Military history is of value to more than the military. It teaches life principles, too, and guides us all in existential decisions of all kinds.
I recently read “The Last Hill: the Epic Story of a Ranger Battalion and the Battle that Defined WWII” by Bob Drury and Tom Clavin, St. Martin’s Press, NYC, 2022. Often in the words of the men who participated in the invasion of Nazi-held Europe, it follows the troops through the inception of the Rangers to the training and the campaign from D-Day to VE Day.
Some take-away quotes:
“There is an old soldier’s adage that when the army spends time and money on you it isn’t trying to save your life, but rather attempting to find a more efficient way for you to lose it.”

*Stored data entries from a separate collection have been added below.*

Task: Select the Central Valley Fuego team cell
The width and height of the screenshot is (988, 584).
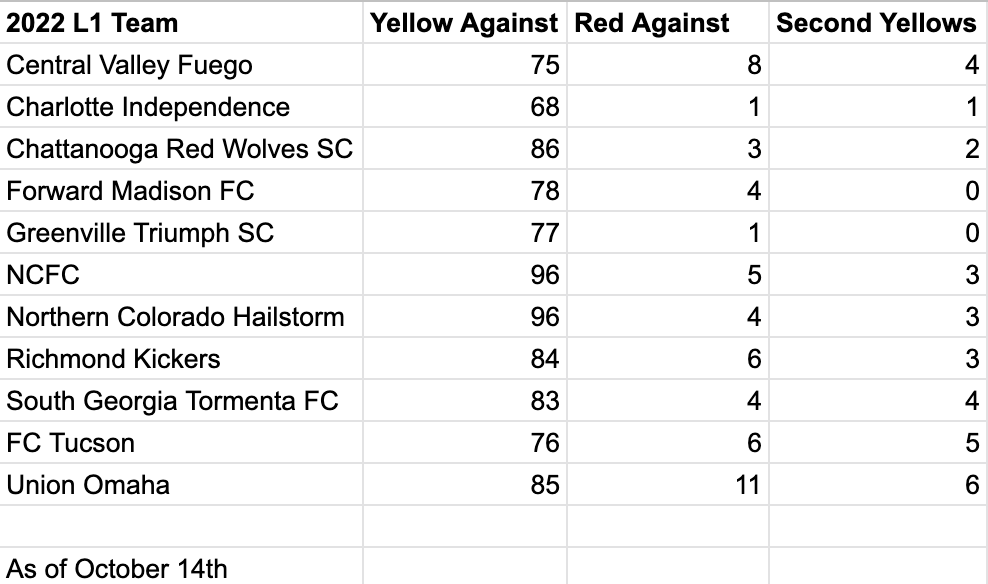Action: click(x=129, y=66)
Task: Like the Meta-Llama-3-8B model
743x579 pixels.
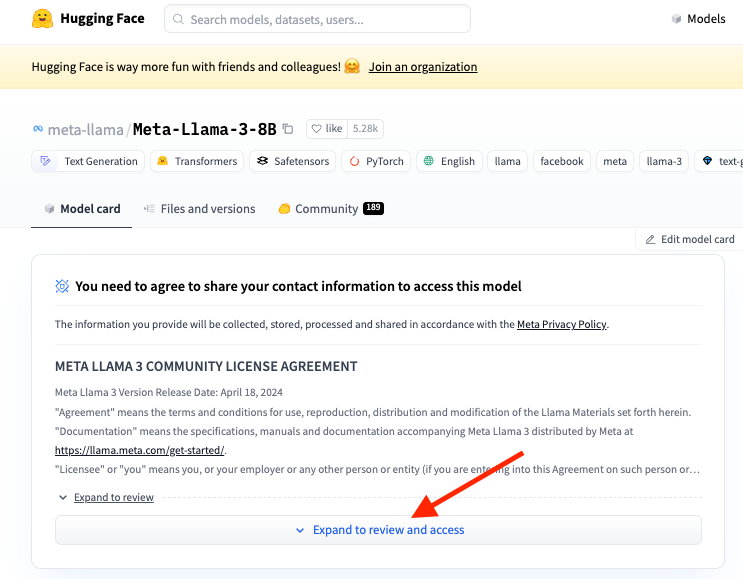Action: [326, 129]
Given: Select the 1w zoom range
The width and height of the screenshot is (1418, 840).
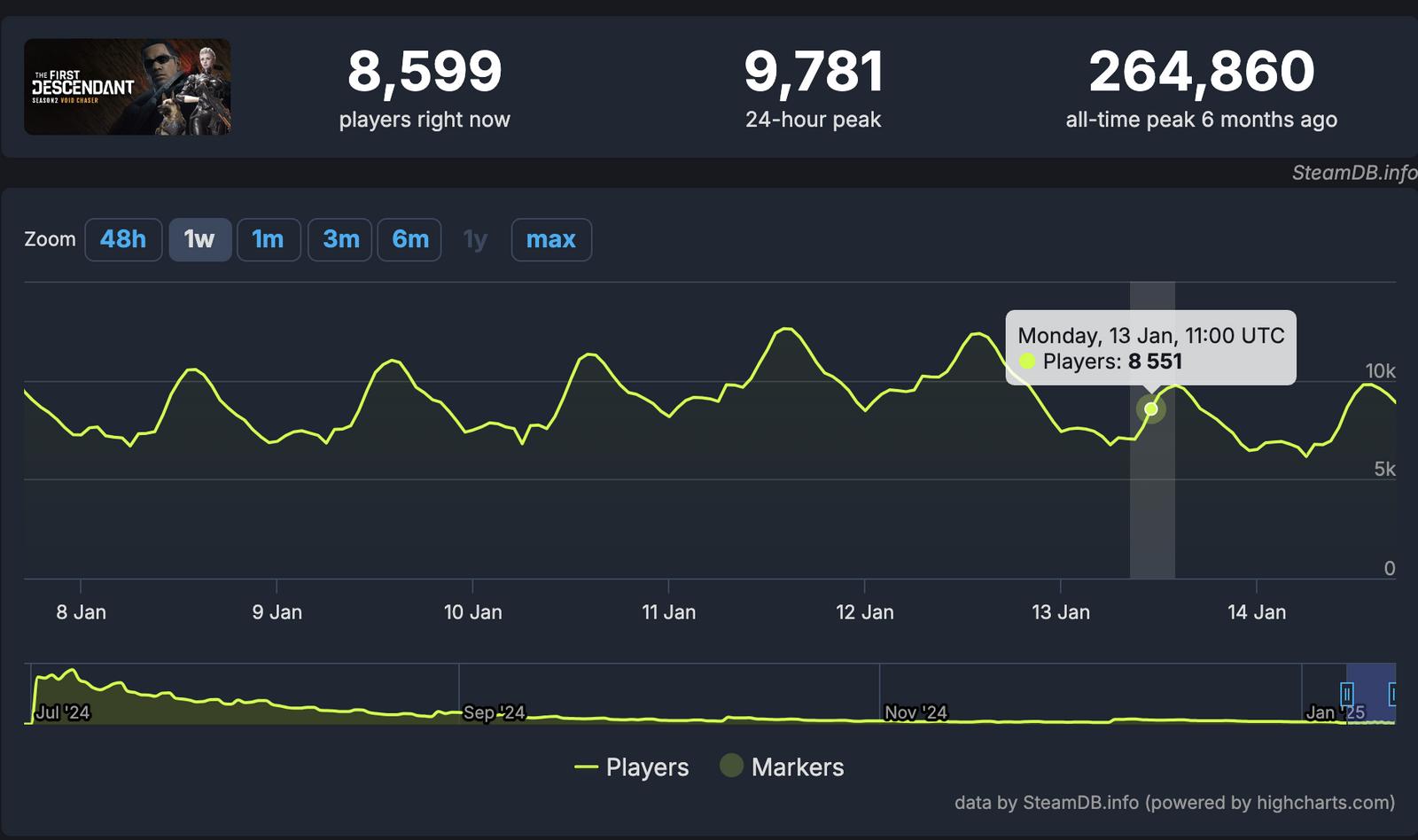Looking at the screenshot, I should [x=199, y=239].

“Nearly half of all A&M graduates had volunteered for military service at the height of the fighting – the highest percentage of any institute of higher learning in the United States – and in 1918 the university’s entire senior graduating class had enlisted en masse.”
The Nazis put a price on their enemies’ lives: “…each German marksman had been promised a reward of one hundred cigarettes for every ten Allied bodies he felled in the Norman hedgerows, twenty days’ leave for twenty corpses, and the Iron Cross,1st Class and a wristwatch from Reichsfuhrer Heinrich Himmler for fifty verified kills.”
Drury and Clavin are among my favorite historians. Here they have captured the essence of the American spirit, and a timeless lesson in righteous determination.

Appears to be another outstanding book selection. Mas, how about listing the last 10 books you read and thought good?
It is interesting to read that many alumni of A & M served in the Philippines and in particular on Corregidor and on Bataan.